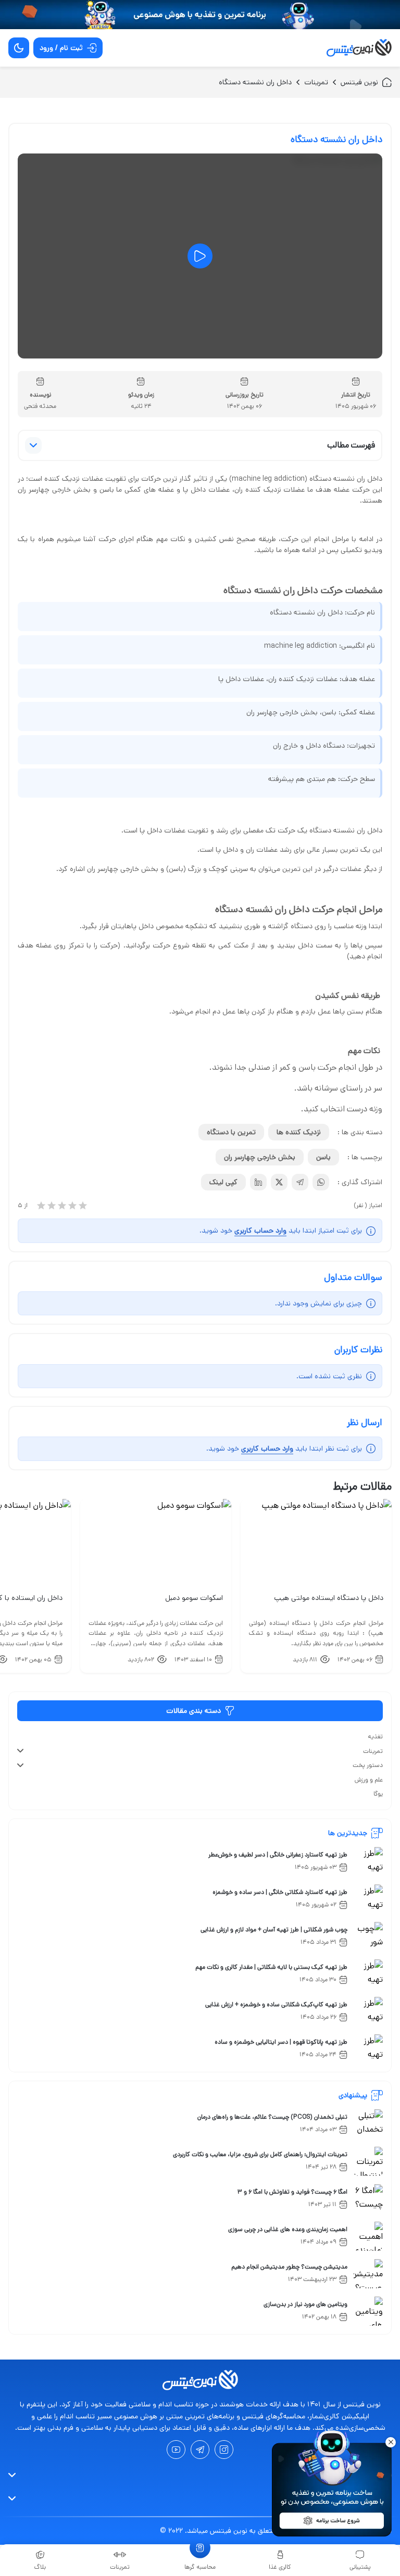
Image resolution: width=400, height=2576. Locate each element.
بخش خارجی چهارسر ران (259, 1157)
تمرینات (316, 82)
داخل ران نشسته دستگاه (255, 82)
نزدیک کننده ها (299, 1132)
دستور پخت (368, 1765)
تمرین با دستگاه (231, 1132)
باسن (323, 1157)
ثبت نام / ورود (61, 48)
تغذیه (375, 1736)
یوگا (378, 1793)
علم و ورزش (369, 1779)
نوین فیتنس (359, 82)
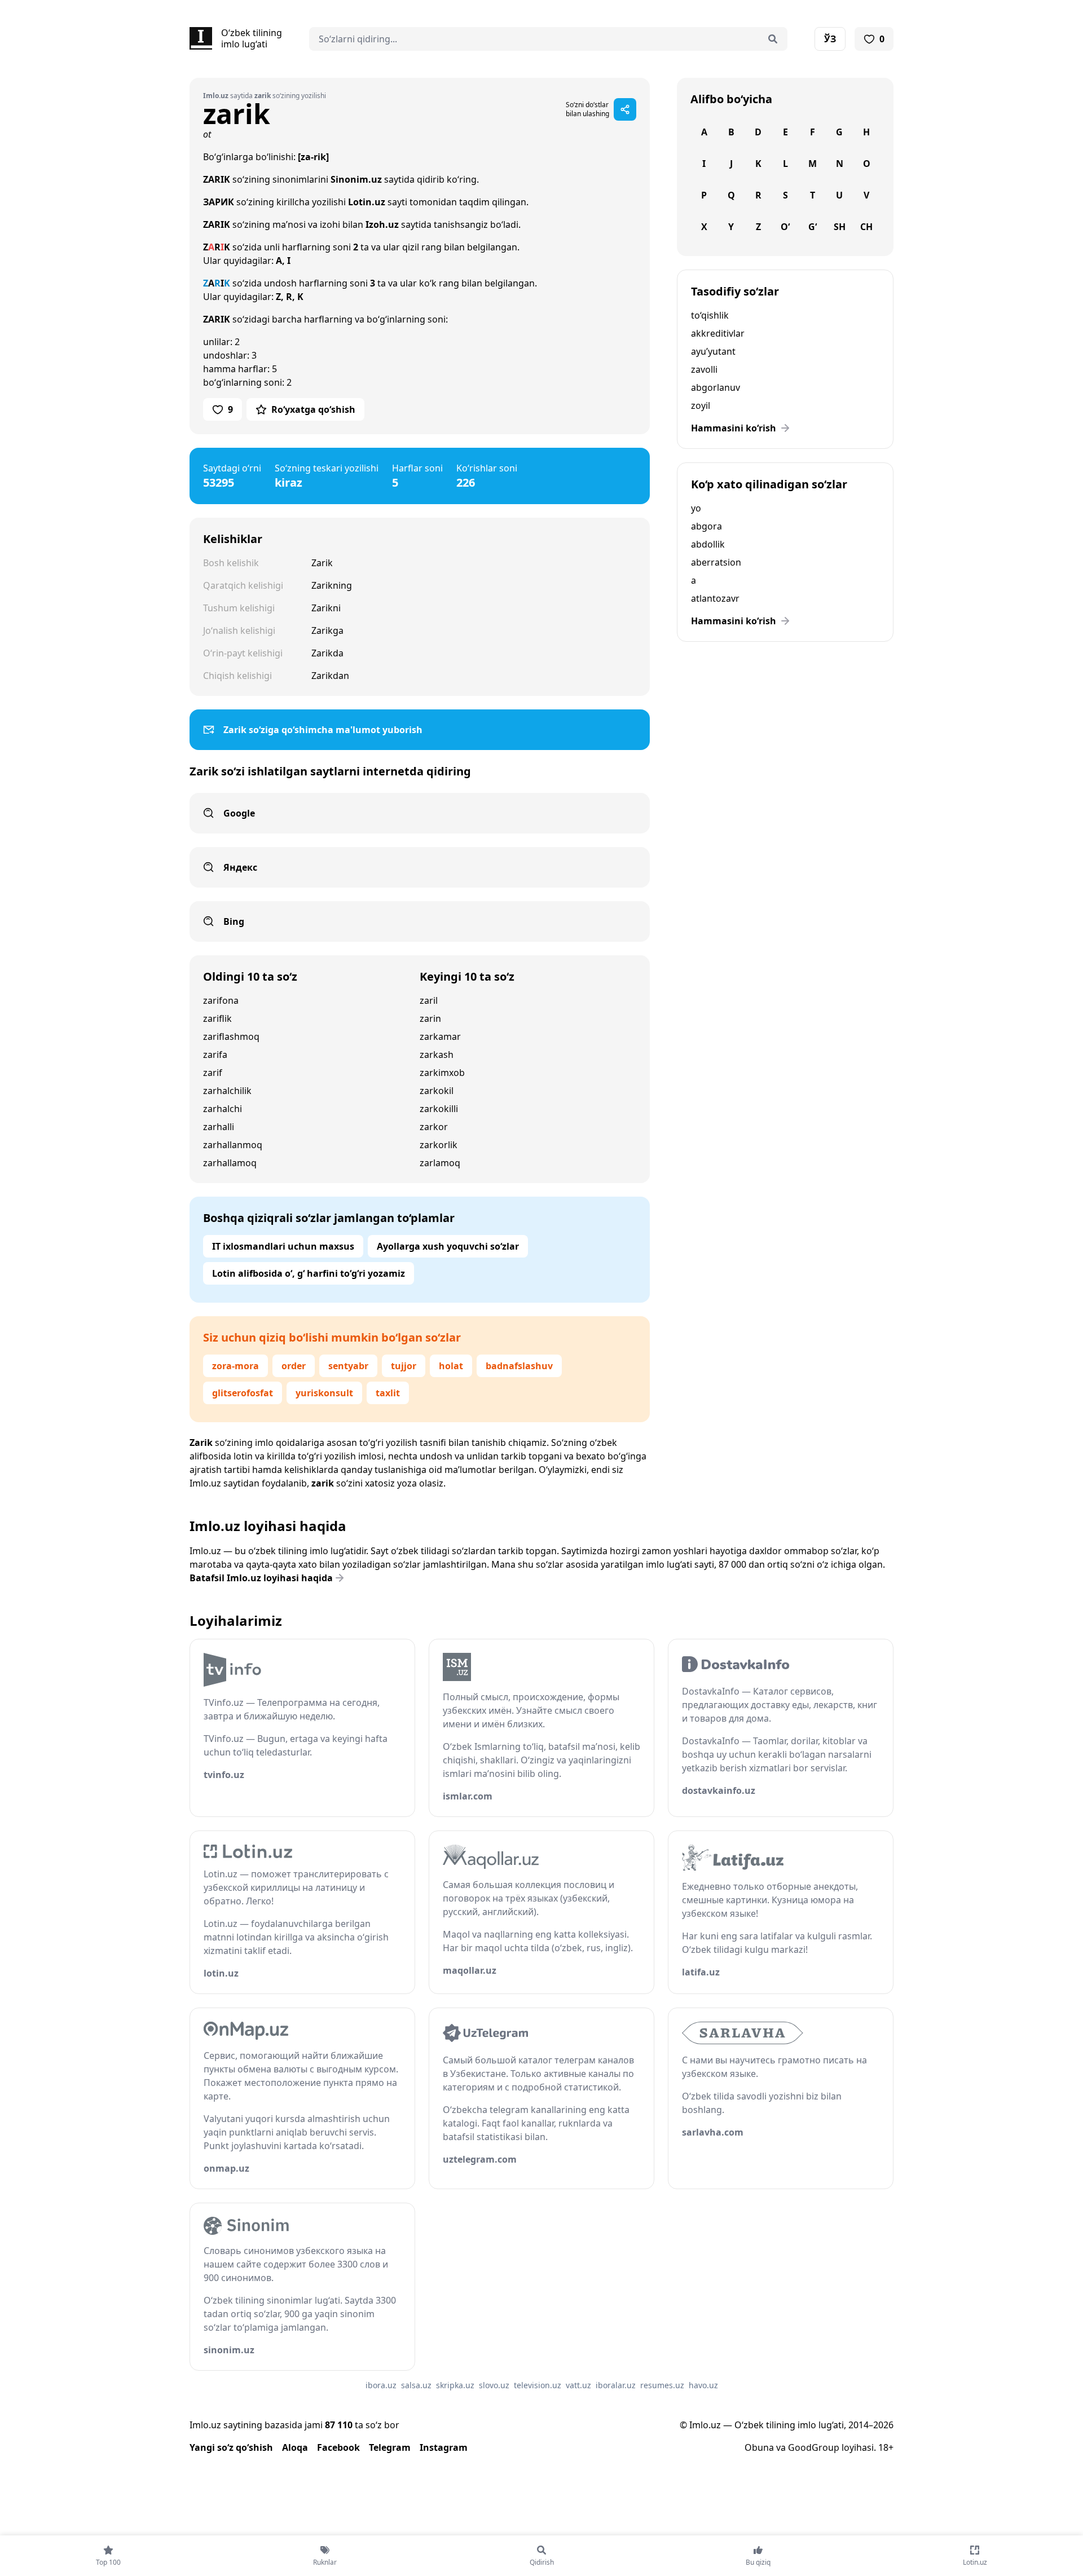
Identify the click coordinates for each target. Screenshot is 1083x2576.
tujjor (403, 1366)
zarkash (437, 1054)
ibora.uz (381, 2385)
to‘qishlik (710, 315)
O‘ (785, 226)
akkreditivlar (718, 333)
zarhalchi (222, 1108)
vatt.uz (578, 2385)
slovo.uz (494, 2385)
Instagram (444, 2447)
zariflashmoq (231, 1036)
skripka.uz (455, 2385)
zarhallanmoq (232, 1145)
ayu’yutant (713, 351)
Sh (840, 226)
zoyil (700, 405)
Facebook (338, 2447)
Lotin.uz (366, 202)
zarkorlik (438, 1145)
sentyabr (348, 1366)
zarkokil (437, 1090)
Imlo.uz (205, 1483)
------------
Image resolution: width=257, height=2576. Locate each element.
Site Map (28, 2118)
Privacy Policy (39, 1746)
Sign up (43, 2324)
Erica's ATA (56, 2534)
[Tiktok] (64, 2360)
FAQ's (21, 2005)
------------
Looking at the records above, count the lines with the word "element" in them; reply with the number only.

2